Texte fourni:

-------------------------

Pour sûr, Obama a le profil idéal. Jeune, noir, partisan du changement, noir, démocrate, noir... Il incarne à la fois la concrétisation du rêve américain avec l'égalité entre les races du mythique melting pot et dans le même temps la possibilité d'une Amérique progressiste, moderne, tolérante. On le compare souvent à John F. Kennedy pour sa jeunesse et l'enthousiasme qu'il suscite. Qu'est-ce qui pourrait bien l'empêcher d'accéder à la présidence et donc de devenir le premier président américain de couleur?

Mais qu'est-ce qui a bien pu empêcher le champion de l'écologie Al Gore de gagner en 2000? Ou l'internationaliste John Kerry en 2004? Pour les français, il est difficile de comprendre que les Etats-Unis ne se limitent pas aux seuls démocrates. La présidentielle de 2008 ne s'est pas jouée entre Hillary Clinton et Barack Obama: elle se joue aujourd'hui entre John McCain et Barack Obama.

S'il est vrai que pour nombre d'américains l'élection du premier noir à leur présidence enverrait un signal fort au reste du monde et permettrait d'effacer la perte de prestige due à l'invasion de l'Irak, pour d'autres il s'agirait d'une catastrophe, dans la mesure ou cela signifierait une victoire conséquente des "liberals".

Explications. Si le libéralisme est en France un principe économique, aux Etats-Unis il est un principe moral. Pour les américains, les libéraux sont les défenseurs de l'avortement ou du mariage homosexuel, des opposants à la peine de mort ou au port d'armes à feu. Ils sont également les champions de l'assistance publique, de la discrimination positive et de l'internationalisme en politique étrangère.

-------------------------

Données à traiter:
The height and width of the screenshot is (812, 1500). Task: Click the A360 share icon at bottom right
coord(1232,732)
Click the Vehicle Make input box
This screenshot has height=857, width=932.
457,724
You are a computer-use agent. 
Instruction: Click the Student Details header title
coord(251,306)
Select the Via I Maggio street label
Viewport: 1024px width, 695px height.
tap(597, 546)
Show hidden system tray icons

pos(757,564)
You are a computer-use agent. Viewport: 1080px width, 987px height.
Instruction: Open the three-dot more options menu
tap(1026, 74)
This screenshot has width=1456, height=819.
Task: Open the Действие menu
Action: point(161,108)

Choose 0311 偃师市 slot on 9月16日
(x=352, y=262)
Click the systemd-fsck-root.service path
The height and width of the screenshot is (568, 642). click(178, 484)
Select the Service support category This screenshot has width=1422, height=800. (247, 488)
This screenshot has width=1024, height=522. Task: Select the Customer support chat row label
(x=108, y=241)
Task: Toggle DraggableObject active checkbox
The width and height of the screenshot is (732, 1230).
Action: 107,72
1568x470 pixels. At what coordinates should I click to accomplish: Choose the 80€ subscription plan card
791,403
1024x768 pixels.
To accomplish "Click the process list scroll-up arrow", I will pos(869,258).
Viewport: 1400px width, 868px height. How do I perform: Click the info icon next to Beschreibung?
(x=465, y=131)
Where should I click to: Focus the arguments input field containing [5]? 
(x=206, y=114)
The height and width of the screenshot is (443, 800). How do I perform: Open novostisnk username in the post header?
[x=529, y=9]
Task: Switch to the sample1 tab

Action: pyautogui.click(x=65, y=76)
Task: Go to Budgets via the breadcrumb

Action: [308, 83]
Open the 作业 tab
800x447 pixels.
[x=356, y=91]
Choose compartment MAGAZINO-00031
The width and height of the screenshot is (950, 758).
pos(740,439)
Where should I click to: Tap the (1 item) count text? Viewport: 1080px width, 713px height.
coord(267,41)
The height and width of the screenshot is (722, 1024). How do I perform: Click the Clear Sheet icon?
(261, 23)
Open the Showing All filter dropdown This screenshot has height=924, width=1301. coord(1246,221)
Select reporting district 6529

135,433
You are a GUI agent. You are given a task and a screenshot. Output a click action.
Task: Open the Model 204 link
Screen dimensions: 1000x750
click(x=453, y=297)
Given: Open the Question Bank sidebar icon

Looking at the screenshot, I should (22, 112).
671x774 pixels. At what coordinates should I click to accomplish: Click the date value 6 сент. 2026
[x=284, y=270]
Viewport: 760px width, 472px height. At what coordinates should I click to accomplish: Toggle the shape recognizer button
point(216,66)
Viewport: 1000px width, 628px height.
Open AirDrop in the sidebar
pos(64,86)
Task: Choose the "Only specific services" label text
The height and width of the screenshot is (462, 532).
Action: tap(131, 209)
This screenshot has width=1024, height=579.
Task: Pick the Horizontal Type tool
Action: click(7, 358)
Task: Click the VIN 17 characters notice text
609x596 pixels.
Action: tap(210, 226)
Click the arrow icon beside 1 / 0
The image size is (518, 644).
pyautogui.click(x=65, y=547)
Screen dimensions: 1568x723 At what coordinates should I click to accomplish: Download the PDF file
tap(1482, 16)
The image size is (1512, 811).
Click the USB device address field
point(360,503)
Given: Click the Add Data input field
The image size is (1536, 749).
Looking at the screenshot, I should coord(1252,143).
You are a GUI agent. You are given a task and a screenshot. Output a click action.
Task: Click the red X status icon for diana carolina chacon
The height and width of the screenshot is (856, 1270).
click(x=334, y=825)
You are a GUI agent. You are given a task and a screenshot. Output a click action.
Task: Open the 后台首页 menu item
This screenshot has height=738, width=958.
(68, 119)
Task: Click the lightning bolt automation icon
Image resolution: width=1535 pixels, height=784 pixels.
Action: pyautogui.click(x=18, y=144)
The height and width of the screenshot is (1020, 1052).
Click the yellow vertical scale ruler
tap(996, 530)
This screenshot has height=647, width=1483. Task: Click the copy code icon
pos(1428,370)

-------------------------

Travail à faire:
1. Recopiez mot pour mot l'intégralité du texte sur Barack Obama et la présidentielle américaine.
2. Transcrivez à l'identique les lignes des enregistrements, de la ligne qui contient « You are a computer-use agent. Viewport: 1080px » à la ligne qui contient « Looking at the screenshot, I should (22, 112). », ces deux lignes comprises. N'écrivez rien d'autre.

Résultats par tâche:
1.
Pour sûr, Obama a le profil idéal. Jeune, noir, partisan du changement, noir, démocrate, noir... Il incarne à la fois la concrétisation du rêve américain avec l'égalité entre les races du mythique melting pot et dans le même temps la possibilité d'une Amérique progressiste, moderne, tolérante. On le compare souvent à John F. Kennedy pour sa jeunesse et l'enthousiasme qu'il suscite. Qu'est-ce qui pourrait bien l'empêcher d'accéder à la présidence et donc de devenir le premier président américain de couleur?

Mais qu'est-ce qui a bien pu empêcher le champion de l'écologie Al Gore de gagner en 2000? Ou l'internationaliste John Kerry en 2004? Pour les français, il est difficile de comprendre que les Etats-Unis ne se limitent pas aux seuls démocrates. La présidentielle de 2008 ne s'est pas jouée entre Hillary Clinton et Barack Obama: elle se joue aujourd'hui entre John McCain et Barack Obama.

S'il est vrai que pour nombre d'américains l'élection du premier noir à leur présidence enverrait un signal fort au reste du monde et permettrait d'effacer la perte de prestige due à l'invasion de l'Irak, pour d'autres il s'agirait d'une catastrophe, dans la mesure ou cela signifierait une victoire conséquente des "liberals".

Explications. Si le libéralisme est en France un principe économique, aux Etats-Unis il est un principe moral. Pour les américains, les libéraux sont les défenseurs de l'avortement ou du mariage homosexuel, des opposants à la peine de mort ou au port d'armes à feu. Ils sont également les champions de l'assistance publique, de la discrimination positive et de l'internationalisme en politique étrangère.

2.
You are a computer-use agent. Viewport: 1080px width, 987px height.
Instruction: Open the three-dot more options menu
tap(1026, 74)
This screenshot has width=1456, height=819.
Task: Open the Действие menu
Action: point(161,108)

Choose 0311 偃师市 slot on 9月16日
(x=352, y=262)
Click the systemd-fsck-root.service path
The height and width of the screenshot is (568, 642). click(178, 484)
Select the Service support category This screenshot has width=1422, height=800. (247, 488)
This screenshot has width=1024, height=522. Task: Select the Customer support chat row label
(x=108, y=241)
Task: Toggle DraggableObject active checkbox
The width and height of the screenshot is (732, 1230).
Action: 107,72
1568x470 pixels. At what coordinates should I click to accomplish: Choose the 80€ subscription plan card
791,403
1024x768 pixels.
To accomplish "Click the process list scroll-up arrow", I will pos(869,258).
Viewport: 1400px width, 868px height. How do I perform: Click the info icon next to Beschreibung?
(x=465, y=131)
Where should I click to: Focus the arguments input field containing [5]? 
(x=206, y=114)
The height and width of the screenshot is (443, 800). How do I perform: Open novostisnk username in the post header?
[x=529, y=9]
Task: Switch to the sample1 tab

Action: pyautogui.click(x=65, y=76)
Task: Go to Budgets via the breadcrumb

Action: [308, 83]
Open the 作业 tab
800x447 pixels.
[x=356, y=91]
Choose compartment MAGAZINO-00031
The width and height of the screenshot is (950, 758).
pos(740,439)
Where should I click to: Tap the (1 item) count text? Viewport: 1080px width, 713px height.
coord(267,41)
The height and width of the screenshot is (722, 1024). How do I perform: Click the Clear Sheet icon?
(261, 23)
Open the Showing All filter dropdown This screenshot has height=924, width=1301. coord(1246,221)
Select reporting district 6529

135,433
You are a GUI agent. You are given a task and a screenshot. Output a click action.
Task: Open the Model 204 link
Screen dimensions: 1000x750
click(x=453, y=297)
Given: Open the Question Bank sidebar icon

Looking at the screenshot, I should (22, 112).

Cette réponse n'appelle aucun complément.